The transfer of WSDOT land south of the Odabashian Brige and north of the Pipeline Bridge for the Apple Capital Loop Trail marked a highpoint in community collaboration (see the Empire Press article last week and my previous blog. The transfer to Douglas County and East Wenatchee created new responsibilities to integrate the recreational, tourist, commercial, residential, native and historic opportunities that lie within those lands.
“It’s going to be interesting,” said Steve Jenkins, Chair, Douglas County Commissioners. “There’s a lot future out there. It’s a huge asset for us to develop properly.”
Dan Sarles, Regional WSDOT Director said his agency is beginning to surplus approximately 77 acres, 28 of which are west of the trail, a process depending on interest from developers and state funding.
“We look to surplus all of the properties at fair market value, including to local agencies, such as the City and County,” he said.
Recreational plans are already proposed for the shoreline immediately south of Odabashian Bridge and at Porter’s Pond, the wooded waterfront just south of the 19th Street trailhead. The Chelan PUD committed to those plans in Exhibit R, a 1978 filing with FERC as part of relicensing the Rocky Reach Dam, according to Jim Huffman, Port of Douglas County Commissioner and former Chelan PUD employee.
Huffman believes local public ownership creates an immediate opportunity to provide recreation consistent with preserving native habitat by limiting public access to planned recreational areas, And he believes the property transfer means the Chelan PUD could fulfill its mandate without having to pay money for land now in public ownership.
“The window of opportunity to accomplish [the recreational plans] could open and close quickly,” Huffman said. “The PUD, WSDOT and the local governments should initiate discussions in the near term.”
The County funded the Port of Douglas to conduct the North End Master Plan and Feasibility Study of the east end of the Odabashian Bridge to recommend the public and private investment needed for development.

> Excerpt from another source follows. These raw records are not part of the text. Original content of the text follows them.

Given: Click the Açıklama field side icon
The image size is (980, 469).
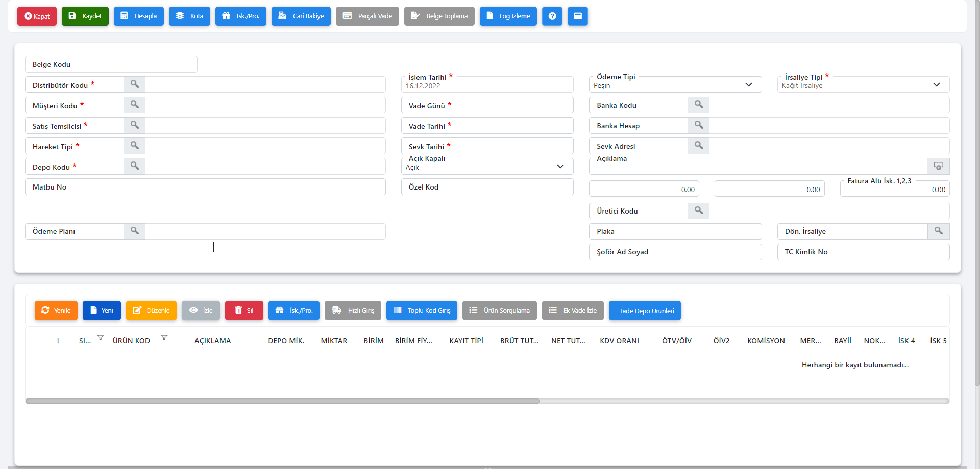Looking at the screenshot, I should (938, 166).
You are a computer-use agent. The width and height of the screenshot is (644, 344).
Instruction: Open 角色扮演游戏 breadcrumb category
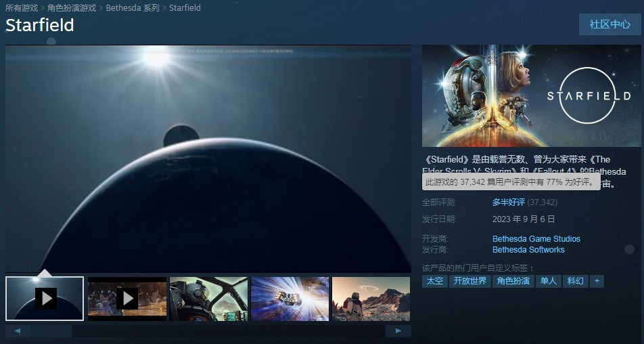(x=72, y=8)
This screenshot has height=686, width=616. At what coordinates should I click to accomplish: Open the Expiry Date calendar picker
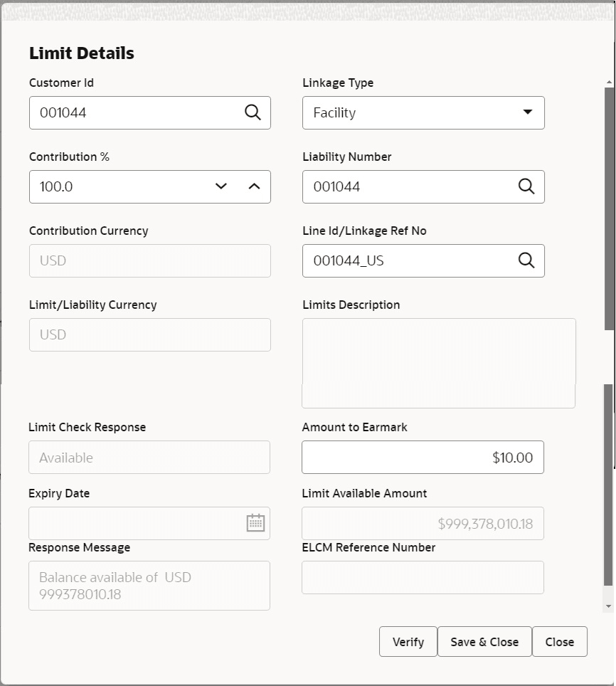[254, 523]
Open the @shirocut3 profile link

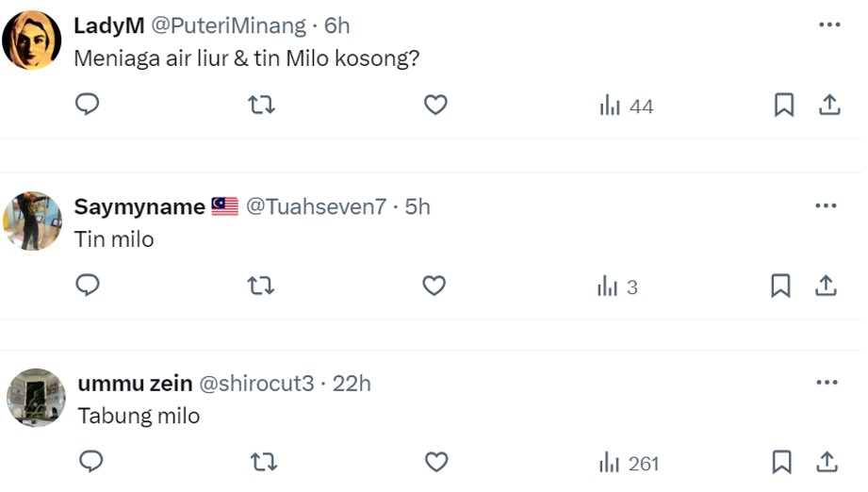point(255,383)
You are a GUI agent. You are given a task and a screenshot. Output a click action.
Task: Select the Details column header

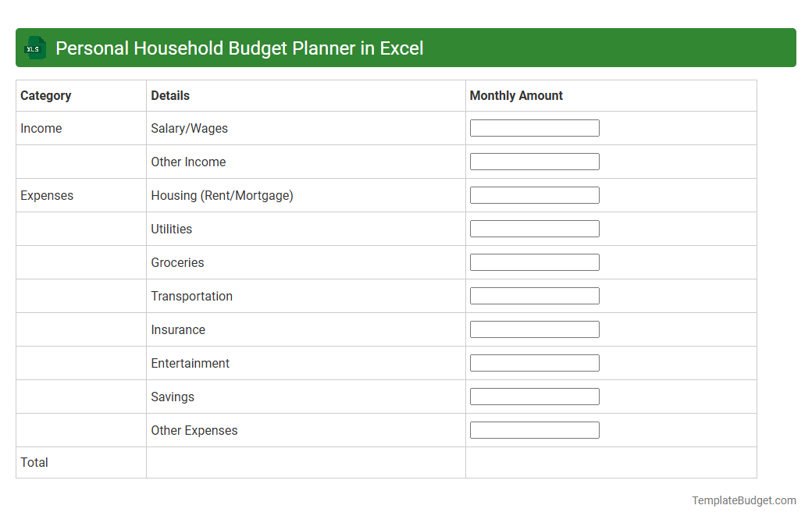coord(169,95)
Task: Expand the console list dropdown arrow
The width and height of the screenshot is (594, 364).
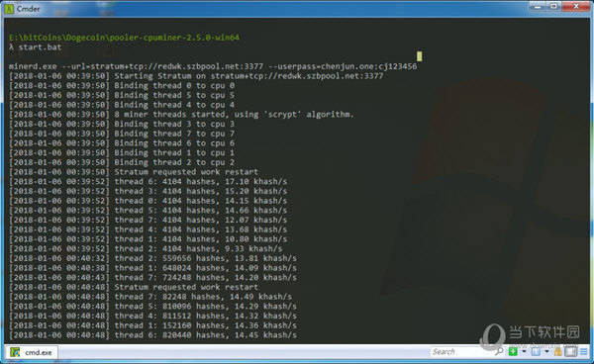Action: tap(546, 351)
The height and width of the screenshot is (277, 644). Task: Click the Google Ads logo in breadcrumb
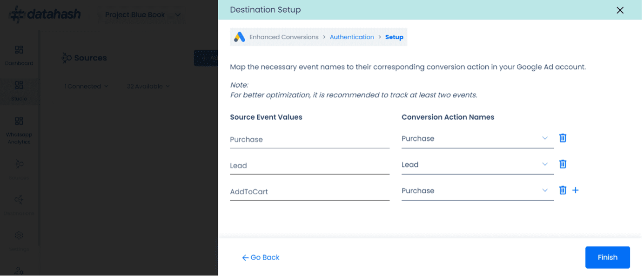(x=239, y=37)
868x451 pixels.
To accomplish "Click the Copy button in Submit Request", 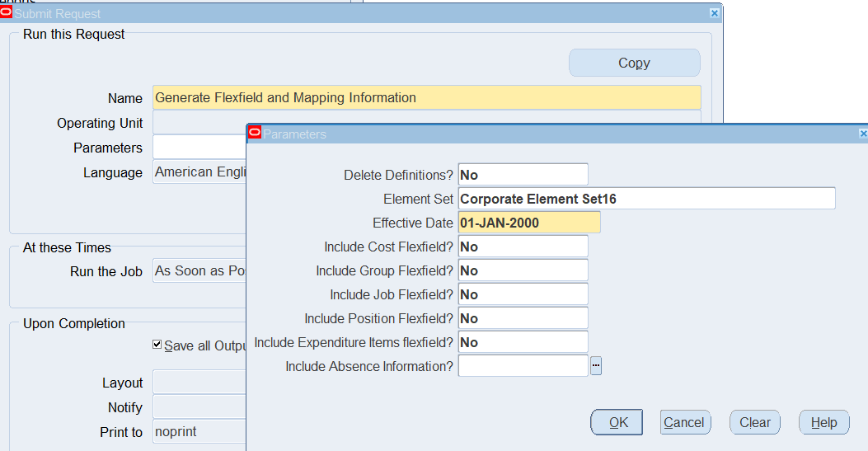I will click(634, 63).

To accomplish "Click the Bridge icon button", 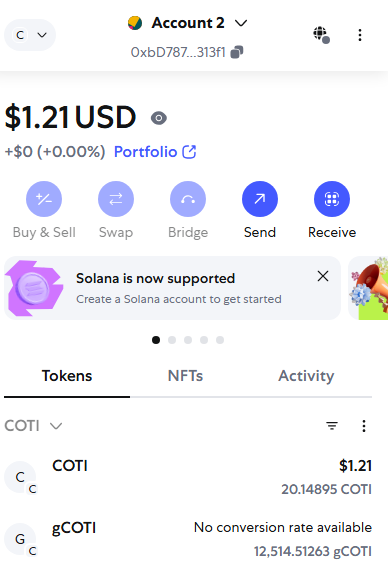I will [x=188, y=199].
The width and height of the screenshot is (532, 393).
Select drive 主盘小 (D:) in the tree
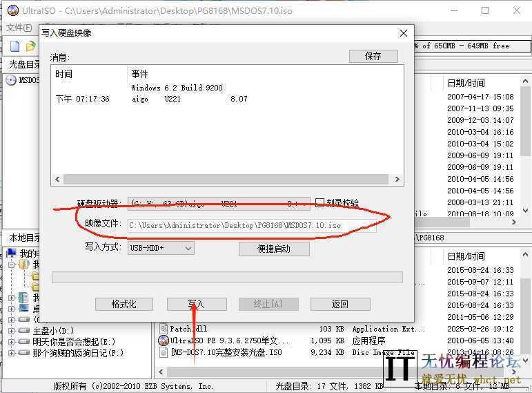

The primary study area is the land south of the bridge where views sweep across the Wenatchee and Columbia Rivers to the Cascades from empty parcels populated by for-sale signs. (See the map details at the Port of Douglas website).
“But development has largely been held up by inadequate utilities and transportation infrastructure, and the lack of a cohesive and cost-effective plan among several public entities to enable that work to get done,” said Lisa Parks, executive director of the Port of Douglas County.
Public input is wanted along with the preferences of present property owners and stakeholders. The plan is due in the fall of 2013. The public can contact the Port at 884-4700 or email@example.com.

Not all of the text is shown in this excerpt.